The next area where we can cut cost in the area of subsidy is foreign currency. Anytime we sell dollars at rates below the market rates, we are subsidising the Naira, or more factually, some undeserving agents and entities in the society. Restructuring the entire polity will help us save cost in the medium to long term. We may voluntarily do this or wait to be forced by economic forces to do it. The latter is the Malthusian way, which has very adverse consequences for everyone. We had consistently argued in this column that our democracy, as presently packaged and practised, is unsustainable. We had said it before and we shall continue to say so: that we do not need the size of the government we are struggling with presently. We should have a weak centre and even the strengthened component parts should also reduce in size. For instance, we had suggested a much smaller executive with a President and Vice President, and with few ministers. These could be of critical functions, say those of Defence, Finance, and Information.

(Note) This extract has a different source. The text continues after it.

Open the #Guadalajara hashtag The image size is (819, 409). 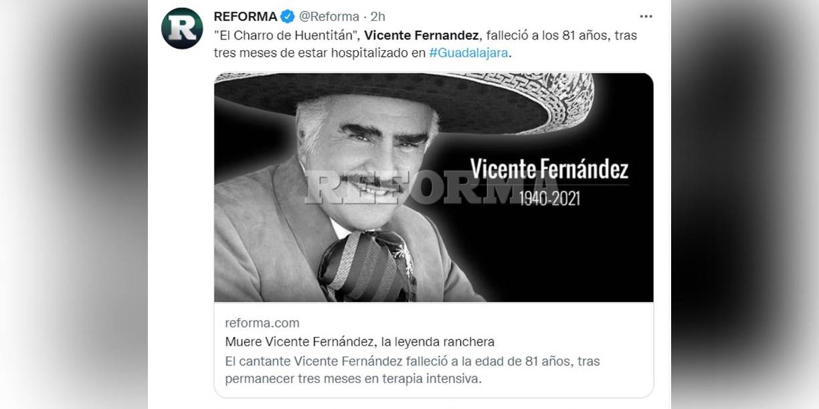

Then we need to reduce the number of States to about six, in tandem with the current six geo-political zones of the country, that everyone is already used to. On the legislature, we should also reduce the number drastically. We had argued in this column in 2017 that we do not need more than 60 people from the six regions in a unicameral National Assembly who would earn sitting allowances only. Our economy cannot afford full-time legislators in the number and cost that we are currently carrying. These same functions can be efficiently handled by accomplished and experienced people who wish to serve
the country rather than the present practice where people see the National Assembly as a place where they will retire into and live a lazy life with undeserved privileges. The members should serve on a part-time basis. I believe that a lot of savings would come from this action. The same would apply to the State Houses of Assembly. Presently, we have close to 1,000 members of the legislature in the different houses across the states along with their thousands of aides and assistants. We would reduce the houses to just six with the attendant savings. The states and the regions would be made to compete with each other just like it was in the 1963 constitution which worked very well. The states would, therefore, be required to pay taxes or royalties to the centre, given that powers would have been effectively devolved to them. By the time we have done this, we would have created the enabling environment for productivity for our people and we would begin to see more people engaged and more businesses spring up to now increase the revenue-generating potential of the economy.